Determine the count of lines in the data below that include the word "agent", and give nothing besides it.

# Records provided
..........
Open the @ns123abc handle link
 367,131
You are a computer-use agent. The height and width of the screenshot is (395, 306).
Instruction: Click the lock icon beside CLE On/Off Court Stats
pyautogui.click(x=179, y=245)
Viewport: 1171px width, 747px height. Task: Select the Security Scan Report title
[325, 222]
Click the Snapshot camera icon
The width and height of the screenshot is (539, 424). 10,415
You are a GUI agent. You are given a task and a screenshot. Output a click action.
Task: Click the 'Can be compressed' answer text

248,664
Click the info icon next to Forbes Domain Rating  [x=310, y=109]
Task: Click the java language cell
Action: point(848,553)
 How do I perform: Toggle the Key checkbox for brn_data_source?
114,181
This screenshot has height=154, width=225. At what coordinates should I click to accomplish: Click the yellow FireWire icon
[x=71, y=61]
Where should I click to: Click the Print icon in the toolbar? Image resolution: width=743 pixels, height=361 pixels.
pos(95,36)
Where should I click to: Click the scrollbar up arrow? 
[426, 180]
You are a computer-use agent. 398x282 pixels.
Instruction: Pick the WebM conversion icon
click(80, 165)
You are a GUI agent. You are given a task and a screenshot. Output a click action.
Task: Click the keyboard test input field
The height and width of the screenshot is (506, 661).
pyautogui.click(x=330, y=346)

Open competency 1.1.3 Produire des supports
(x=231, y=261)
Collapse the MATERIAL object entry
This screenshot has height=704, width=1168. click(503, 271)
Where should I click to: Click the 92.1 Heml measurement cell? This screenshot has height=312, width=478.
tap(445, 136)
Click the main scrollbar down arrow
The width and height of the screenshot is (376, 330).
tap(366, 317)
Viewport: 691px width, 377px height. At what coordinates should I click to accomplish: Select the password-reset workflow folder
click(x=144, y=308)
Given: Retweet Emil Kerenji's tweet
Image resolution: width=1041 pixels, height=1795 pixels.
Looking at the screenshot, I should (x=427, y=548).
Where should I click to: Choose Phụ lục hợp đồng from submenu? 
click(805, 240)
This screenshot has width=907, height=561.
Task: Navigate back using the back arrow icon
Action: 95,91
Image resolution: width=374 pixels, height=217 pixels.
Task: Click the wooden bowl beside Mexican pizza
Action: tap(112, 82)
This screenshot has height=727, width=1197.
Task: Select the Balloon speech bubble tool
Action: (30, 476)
..........
# Solution to this task
4